Productivity

The Productivity Trap: Why Doing More Often Means Achieving Less

The most productive people aren't the ones with the longest to-do lists. They're the ones who've figured out which tasks actually matter — and have the discipline to ignore the rest.

S
Sameer
··5 min read
The Productivity Trap: Why Doing More Often Means Achieving Less

There's a version of productivity that looks like activity: back-to-back meetings, an inbox cleared by end of day, a to-do list that grows and shrinks in roughly equal measure. This version of productivity feels productive. It's rarely actually productive.

The confusion between activity and output is one of the most persistent problems in knowledge work, and it's getting worse. The tools designed to make us more productive — email, Slack, project management software — are also extraordinarily effective at generating the kind of activity that crowds out the work that matters. Every notification is a small interruption. Every meeting is an hour that isn't being spent on something else. Every task on a list is a decision about whether it deserves to be there.

The asymmetry of output

Most knowledge workers have experienced the phenomenon where one day of focused, uninterrupted work produces more than an entire week of ordinary busyness. This isn't because they worked harder that day — it's because they worked on the right things, in the right conditions, without the constant context-switching that fragments attention and depletes decision-making capacity.
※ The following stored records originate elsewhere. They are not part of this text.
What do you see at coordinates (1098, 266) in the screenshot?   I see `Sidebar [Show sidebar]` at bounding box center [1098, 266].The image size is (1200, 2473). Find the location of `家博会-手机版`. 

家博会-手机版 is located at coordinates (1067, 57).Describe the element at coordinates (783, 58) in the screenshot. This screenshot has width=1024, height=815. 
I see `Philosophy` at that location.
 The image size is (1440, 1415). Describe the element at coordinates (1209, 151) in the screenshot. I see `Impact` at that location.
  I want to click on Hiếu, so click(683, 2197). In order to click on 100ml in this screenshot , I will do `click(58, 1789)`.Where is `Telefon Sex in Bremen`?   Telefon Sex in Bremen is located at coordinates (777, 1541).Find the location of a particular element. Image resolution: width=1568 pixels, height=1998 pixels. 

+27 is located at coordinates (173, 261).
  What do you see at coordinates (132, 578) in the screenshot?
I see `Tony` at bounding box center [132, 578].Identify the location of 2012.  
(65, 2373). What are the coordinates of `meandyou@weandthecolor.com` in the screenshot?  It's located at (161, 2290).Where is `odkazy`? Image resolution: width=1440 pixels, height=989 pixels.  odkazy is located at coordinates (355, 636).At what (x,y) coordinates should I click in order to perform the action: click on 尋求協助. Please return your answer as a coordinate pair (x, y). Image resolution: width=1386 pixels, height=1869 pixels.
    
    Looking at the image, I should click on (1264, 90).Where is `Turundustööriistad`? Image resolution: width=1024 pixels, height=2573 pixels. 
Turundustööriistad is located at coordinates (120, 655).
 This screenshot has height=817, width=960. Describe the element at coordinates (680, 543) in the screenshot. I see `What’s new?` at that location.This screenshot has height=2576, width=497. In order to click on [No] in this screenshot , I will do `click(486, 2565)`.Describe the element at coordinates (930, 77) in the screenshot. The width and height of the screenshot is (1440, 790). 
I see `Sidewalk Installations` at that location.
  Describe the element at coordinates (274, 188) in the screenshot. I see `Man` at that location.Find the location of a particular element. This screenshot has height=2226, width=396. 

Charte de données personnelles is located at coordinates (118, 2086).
This asymmetry — where a small number of high-quality hours can produce more than many low-quality ones — is one of the most important and least acted-upon facts about knowledge work. Acting on it requires doing fewer things, saying no more often, and accepting the discomfort of appearing less busy than your colleagues. These are not easy things to do in most organisations.

The list problem

To-do lists, in their standard form, are a technology for capturing tasks. They're not a technology for prioritising them, which is the harder and more important problem. A list of 50 items is not a productivity system — it's an anxiety system. It creates the illusion of control while making it harder to identify the two or three things that actually need to happen today.

The people who manage this well tend to use some version of the same approach: they distinguish between tasks that move the needle on things that matter and tasks that maintain the status quo, and they protect time for the former even when the latter is more urgent. Urgency and importance are not the same thing, and treating them as if they are is one of the most reliable ways to spend years being busy without making meaningful progress on anything.

The permission problem

Ultimately, the productivity trap is partly an organisational problem. In most workplaces, busyness is rewarded more visibly than output — it's easier to see that someone is in meetings all day than it is to see that they've spent a week on something important that hasn't shipped yet. Fixing this requires managers who can distinguish between the two and who explicitly create the conditions for focused work, including protecting their team's time, being selective about what gets put in front of people, and modelling the behaviour themselves.

The goal isn't to work less. It's to make the work that gets done worth doing.